Malgré le constat négatif de l’année écoulée, vous pensez que nous pouvons encore nous en sortir collectivement ?
— Je suis convaincu que nous allons nous en sortir en empruntant une voie inédite. Les Mauriciens savent, quand il le faut, prendre des décisions drastiques : on l’a vu à certaines élections et même en 2014. Je suis optimiste parce que, dans le passé, nous avons su sortir des situations dramatiques. Ça peut se faire, ça doit se faire et ça se fera : je sens qu’on va y arriver.
Après avoir lu cette interview, le lecteur va commencer la nouvelle année avec une grosse déprime !
— Il ne faut pas qu’il soit déprimé. Il faut, au contraire, qu’il se dise qu’il n’est pas seul à penser que les choses ne tournent pas rond dans le pays et qu’il faut que ça change. C’est vrai qu’il y a des barrières quand on veut faire les choses correctement, sortir des sentiers battus à Maurice. Par ailleurs, j’aimerais souligner un fait : l’opposition fait partie de l’équilibre nécessaire dans un système démocratique puisqu’elle interpelle le gouvernement sur le bien-fondé de ses décisions et sa gestion des affaires du pays. Si cet équilibre n’est pas respecté, la démocratie peut devenir une autocratie, comme cela est actuellement le cas à Hong-Kong et en Russie. Nous avons une Constitution qui garantit la liberté de pensée et d’expression qui nous permettent de questionner, d’interpeller le gouvernement. Ne plus pouvoir le faire équivaudrait à rejeter le système démocratique dont nous avons hérité à l’indépendance. Il faut, au contraire, le protéger, le maintenir et dans certains cas le moderniser.
Beaucoup pensent et disent que le Covid c’est la réponse de la nature à l’homme qui l’a colonisé, exploité et dans certains cas, éliminé. Vous partagez ce point de vue ?

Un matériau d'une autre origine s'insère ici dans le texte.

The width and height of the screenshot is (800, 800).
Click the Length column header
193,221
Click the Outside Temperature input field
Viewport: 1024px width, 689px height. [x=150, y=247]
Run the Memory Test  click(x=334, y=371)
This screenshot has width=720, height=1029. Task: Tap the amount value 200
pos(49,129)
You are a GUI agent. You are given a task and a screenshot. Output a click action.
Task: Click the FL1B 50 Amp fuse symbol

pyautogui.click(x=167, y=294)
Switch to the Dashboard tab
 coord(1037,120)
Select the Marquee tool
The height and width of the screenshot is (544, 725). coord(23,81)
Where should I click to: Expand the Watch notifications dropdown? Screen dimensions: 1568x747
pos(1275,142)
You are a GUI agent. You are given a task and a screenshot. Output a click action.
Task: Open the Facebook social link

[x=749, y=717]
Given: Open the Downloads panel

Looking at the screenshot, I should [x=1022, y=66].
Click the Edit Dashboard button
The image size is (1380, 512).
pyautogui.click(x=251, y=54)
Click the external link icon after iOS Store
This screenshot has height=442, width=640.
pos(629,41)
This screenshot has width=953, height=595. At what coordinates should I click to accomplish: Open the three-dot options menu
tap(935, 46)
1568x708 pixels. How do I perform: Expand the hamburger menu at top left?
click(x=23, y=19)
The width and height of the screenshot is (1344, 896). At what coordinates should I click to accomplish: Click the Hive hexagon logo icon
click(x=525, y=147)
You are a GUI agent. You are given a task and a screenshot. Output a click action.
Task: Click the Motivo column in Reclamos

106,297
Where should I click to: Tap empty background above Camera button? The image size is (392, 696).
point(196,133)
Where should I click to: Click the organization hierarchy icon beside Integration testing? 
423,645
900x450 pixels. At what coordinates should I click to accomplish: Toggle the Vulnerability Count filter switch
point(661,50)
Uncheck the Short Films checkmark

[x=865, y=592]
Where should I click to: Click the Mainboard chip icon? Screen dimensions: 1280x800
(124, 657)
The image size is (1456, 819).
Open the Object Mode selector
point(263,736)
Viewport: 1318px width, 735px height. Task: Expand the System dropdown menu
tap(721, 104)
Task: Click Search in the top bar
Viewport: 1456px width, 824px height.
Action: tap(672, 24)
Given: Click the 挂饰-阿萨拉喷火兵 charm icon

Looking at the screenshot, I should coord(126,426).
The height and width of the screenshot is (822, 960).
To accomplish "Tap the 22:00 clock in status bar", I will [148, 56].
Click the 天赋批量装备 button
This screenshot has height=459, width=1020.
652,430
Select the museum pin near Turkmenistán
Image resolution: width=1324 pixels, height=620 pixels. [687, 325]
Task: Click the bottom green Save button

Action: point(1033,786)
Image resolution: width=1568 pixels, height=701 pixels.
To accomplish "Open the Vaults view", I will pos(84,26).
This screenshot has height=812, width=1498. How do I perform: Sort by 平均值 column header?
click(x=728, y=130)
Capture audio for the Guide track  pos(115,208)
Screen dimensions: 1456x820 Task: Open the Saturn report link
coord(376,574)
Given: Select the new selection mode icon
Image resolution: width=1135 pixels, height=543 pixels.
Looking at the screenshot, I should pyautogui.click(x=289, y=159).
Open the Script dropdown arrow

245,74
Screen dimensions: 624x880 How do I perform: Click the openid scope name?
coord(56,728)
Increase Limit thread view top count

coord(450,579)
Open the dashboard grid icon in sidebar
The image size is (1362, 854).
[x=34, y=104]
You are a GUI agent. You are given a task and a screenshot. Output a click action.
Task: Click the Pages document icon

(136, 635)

— Absolument ! Le coronavirus nous vient des chauves-souris, comme le Sida venait de singes. Ce sont des réservoirs naturels auxquels l’homme a touché sans précautions ni respect. Il existe dans l’océan un système de régulation virale qui agit quand une espèce dépasse les limites. On peut se demander si les virus auxquels nous faisons face ne sont pas là pour réguler un certain équilibre naturel rompu par l’homme. Mais on peut dire, avec certitude, que l’action de l’homme est sans doute la cause de ces phénomènes.